Когда Конфуций и его спутники поравнялись с северными чертогами дворца правительницы, навстречу им выехал чиновник благородного облика в сопровождении многочисленной свиты. Он стегнул кнутом четверку лошадей цюйнаньской породы и, открыв правую парадную дверцу своей кареты, с почтением приветствовал странников.

– Мое имя Чжун Шу-юй, князь Лин-гун приказал мне встретить Учителя. Все края облетел слух, что Учитель отправился ныне проповедовать Путь. В долгом странствии ваш драгоценнейший зонтик, Учитель, истрепался на ветру и глуше звенит колокольчик в упряжи. Почтительно просим вас пересесть в сию карету, навестить дворец и открыть нашему князю мудрость правителей древности, умевших смирять народы и править странами. Для вашего отдохновения в южной стороне Западного сада бьет кристально прозрачный горячий ключ. Для утоления вашей жажды во фруктовом саду дворцового парка, наливаясь нежным соком, зреют лимоны, мандарины, для вашего угощения в клетках и загонах дремлют, покоя толстые, как перины, утробы, кабаны, медведи, леопарды, буйволы и бараны. Нам хотелось бы, чтобы вы прервали бег своей колесницы и оставались в нашей стране два или три месяца, год или десять лет, чтобы вы пролили свет в темные, неразумные наши души и открыли бы незрячие наши очи, – выйдя из кареты, почтительно произнес Чжун Шу-юй.

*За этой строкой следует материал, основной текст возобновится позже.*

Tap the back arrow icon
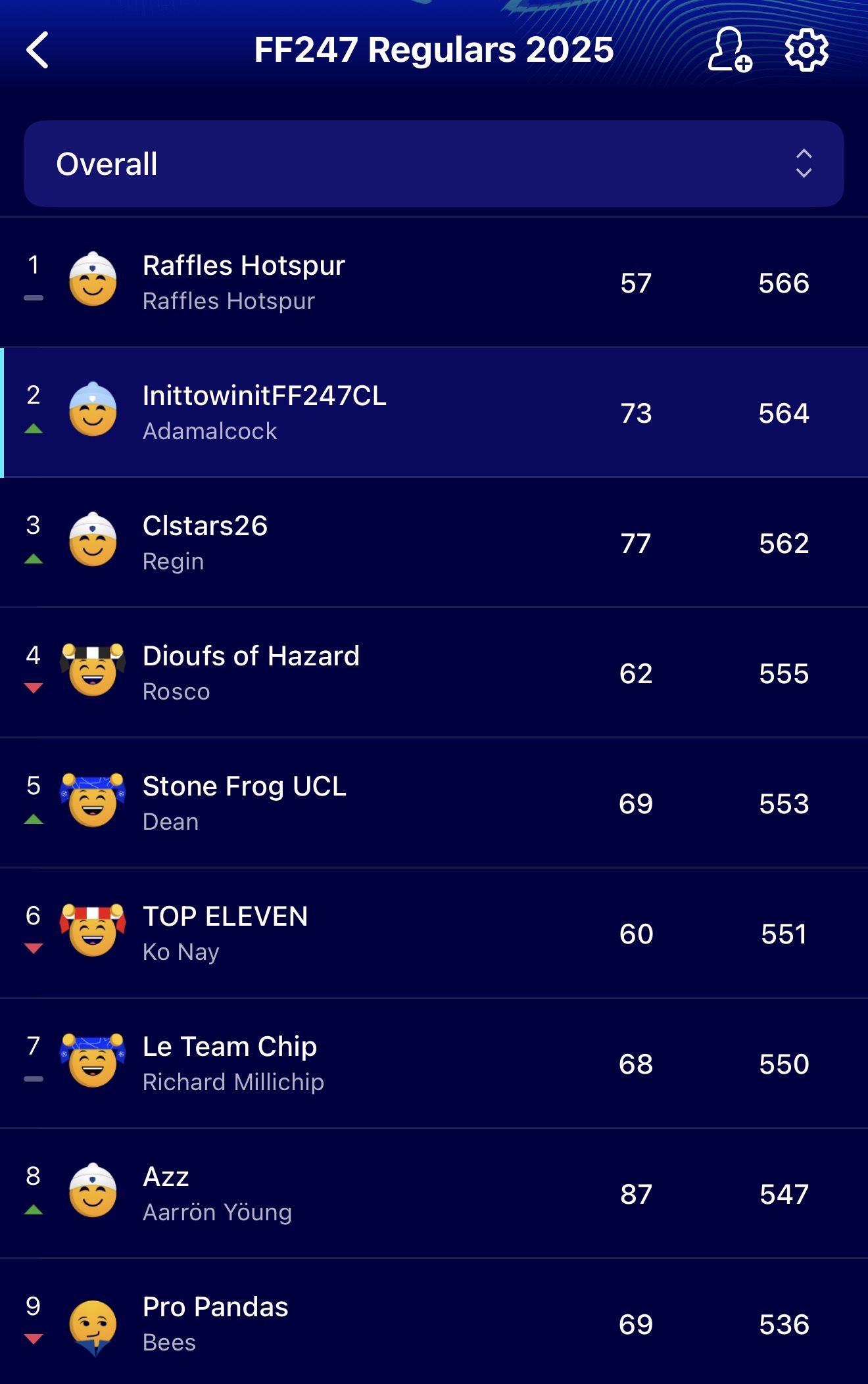The height and width of the screenshot is (1384, 868). [38, 50]

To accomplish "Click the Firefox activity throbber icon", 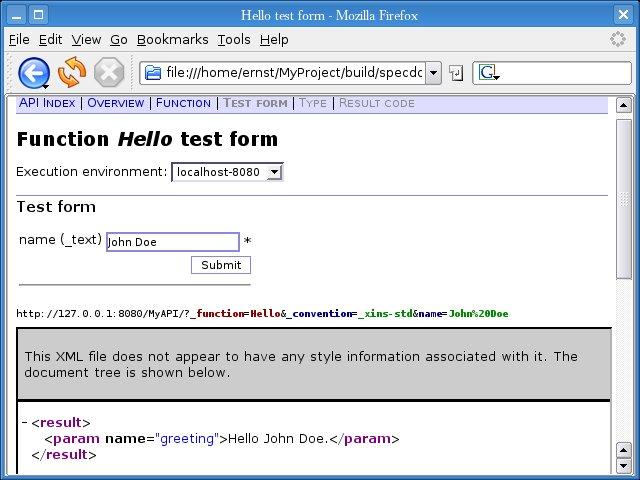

– Искреннее стремление монарха постичь Путь Трех правителей [33] радует меня превыше всех его богатств и великолепных чертогов. Чтобы насытить жажду роскоши, Цзе и Чжоу [34] не хватило даже сана Владыки мириад колесниц [35], и в то же время государство всего в сто ли не было тесно для мудрого правления Яо и Шуня. Если князь Лин-гун поистине желает избавить Поднебесную от несчастий и печется о благе народа, я без сожаления дал бы схоронить свой прах в этой земле, – так ответил Конфуций.

Затем, следуя за проводниками, странники двинулись в глубь дворцовых строений, и черные башмаки их гулко стучали по шлифованным камням мостовой, на которых не было ни пылинки.

Женщин тонкие запястьяДля шитья даны им свыше… –

пели хором толпы дворцовых служительниц, проходя перед ткацкой палатой, где громко стучали берда, творя парчу. А под сенью персиковой рощи, где цветочные лепестки словно тканым пологом усеяли землю, доносилось из стойла ленивое мычание буйволов.

Вняв совету мудрого Чжун Шу-юя, князь Лин-гун удалил от себя супругу и прочих женщин, чистой водой ополоснув губы, пропитанные пиршественными винами, и, в подобающем облачении встретив Конфуция в отдельной зале, вопрошал его, как править, дабы богатела его держава, росла мощь его войска и стал бы он повелителем всей Поднебесной.

Однако мудрец не промолвил в ответ ни слова о войне, причиняющей вред отчизне и уносящей жизни людские. Не сказал он и о богатстве, ради которого выжимают кровь народа и отнимают его имущество. Торжественны и непреложны были его слова о том, что превыше воинских побед и умножения довольства следует почитать добродетель. Он истолковал разницу между узурпатором, силой подчиняющим себе страны, и подлинным государем, покоряющим Поднебесную человеколюбием.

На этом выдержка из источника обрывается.